Je n’ai pas a détailler ici ces valeurs morales. On pense a la loyauté, a la fidélité aux engagements pris, a l’honnêteté, a la justice, a la tolérance, au respect des autres - de leur vie, de leurs conditions de vie, de leur race -, au partage, a la solidarité... Les chrétiens aiment rattacher toutes ces vertus sociales a la charité, a l’amour, et les fonder sur la dignité transcendante de toute personne humaine dont Dieu est garant, et sur l’exemple du Christ.
Mais va-t-on assez loin dans le respect de l’homme? Ne devrait-il pas commencer des l’embryon humain? Aujourd’hui, des manipulations génétiques, des expériences audacieuses se multiplient, et elles passent vite d’un pays a l’autre. Ces problèmes deviennent en quelque sorte internationaux. Qui oserait dire qu’il ne s’agit que de prouesses techniques? Qui ne voit les graves problèmes humains qui sont en cause, et qui devront trouver des solutions sur le plan du droit, sur le plan de l’éthique? Le respect des valeurs morales a ce niveau fait partie du respect de l’homme qui est a la base de la paix, qui commence évidemment par le respect de la vie humaine. Tout pays, surtout s’il dispose de puissants moyens d’influence, doit mesurer sa responsabilité quant a la valeur éthique des techniques, des méthodes ou des conceptions plus ou moins morales ou sectaires qu’il exporte ou laisse exporter.
8. Enfin l’Eglise sait bien qu’il est difficile de guérir les hommes de la tentation de guerre, de l’égoïsme, de la haine. On la dit parfois utopique. Elle n’est pas naïve au point de penser que l’on réussira sur terre a exorciser toute violence. Dans l’exhortation post-synodale publiée en décembre dernier, “Reconciliatio et Paenitentia”, j’ai parlé d’“un monde éclaté jusque dans ses fondements”. Et pour nous, la racine de ces déchirures est une blessure au coeur même de l’homme, un péché originel. Le drame de l’humanité - beaucoup de philosophes l’avouent eux-mêmes - est un drame spirituel, un drame surtout de l’humanisme athée (Cf. exhortation citée, RP 2). Mais tout en sachant que sur cette terre on ne peut réaliser la réconciliation définitive des hommes avec Dieu, avec les autres, avec eux-mêmes, avec la création, l’Eglise veut y travailler avec ardeur, comme signe, ébauche et témoignage du monde a venir. Elle croit toujours que la libération du coeur pécheur de l’homme, par le pardon et par l’amour, est possible, que le progrès du dialogue, de la réconciliation, de la fraternité est possible, surtout si les hommes se réconcilient avec Dieu. Sa part spécifique est de travailler a ce niveau-là, dans sa catéchèse et dans ses sacrements. Mais elle s’engage aussi dans l’oeuvre de réconciliation sociale, avant tout par l’action du Saint-Siège et de ses divers organismes. Elle veut mettre sa structure institutionnelle et son autorité morale au service de la concorde et de la paix (Cf. ibid., RP RP 25).

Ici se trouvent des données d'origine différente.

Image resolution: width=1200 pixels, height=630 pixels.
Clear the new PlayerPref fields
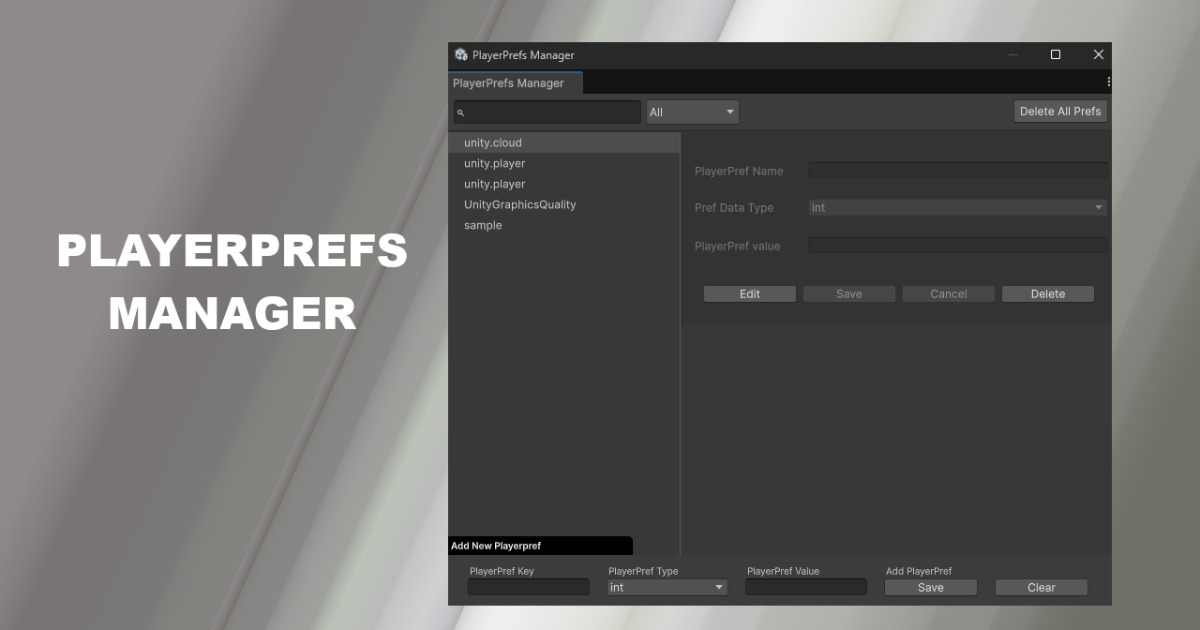[1040, 587]
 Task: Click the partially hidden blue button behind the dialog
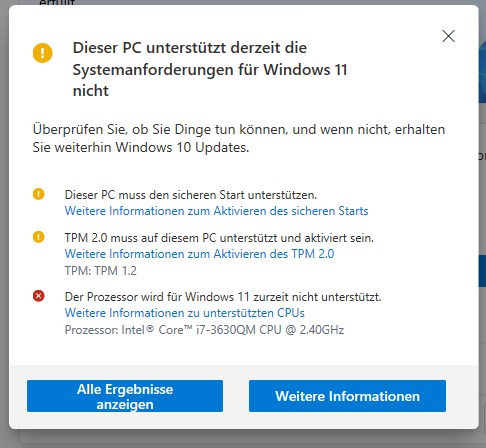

C’est ce dont, je l’espère, vous continuerez a être les témoins ici. Mon propos était moins de vous exposer les réalisations du Saint-Siège - qui sont bien au-dessous de nos désirs et de notre idéal - que de vous encourager, Excellences, Mesdames, Messieurs, a concourir vous-même a la création du climat de réciprocité, de solidarité et de collaboration internationale dont nous avons parlé. C’est l’honneur de votre noble profession, surtout lorsque vous l’exercez auprès d’une autorité spirituelle. Nous aurons contribué ensemble a préparer un monde plus humain, plus digne des homme et de Dieu. Nous confions ce projet a l’inspiration et a la grâce de Dieu. J’invoque sur chacun d’entre vous sa Bénédiction. C’était la l’essentiel des voeux cordiaux que je suis heureux de vous renouveler.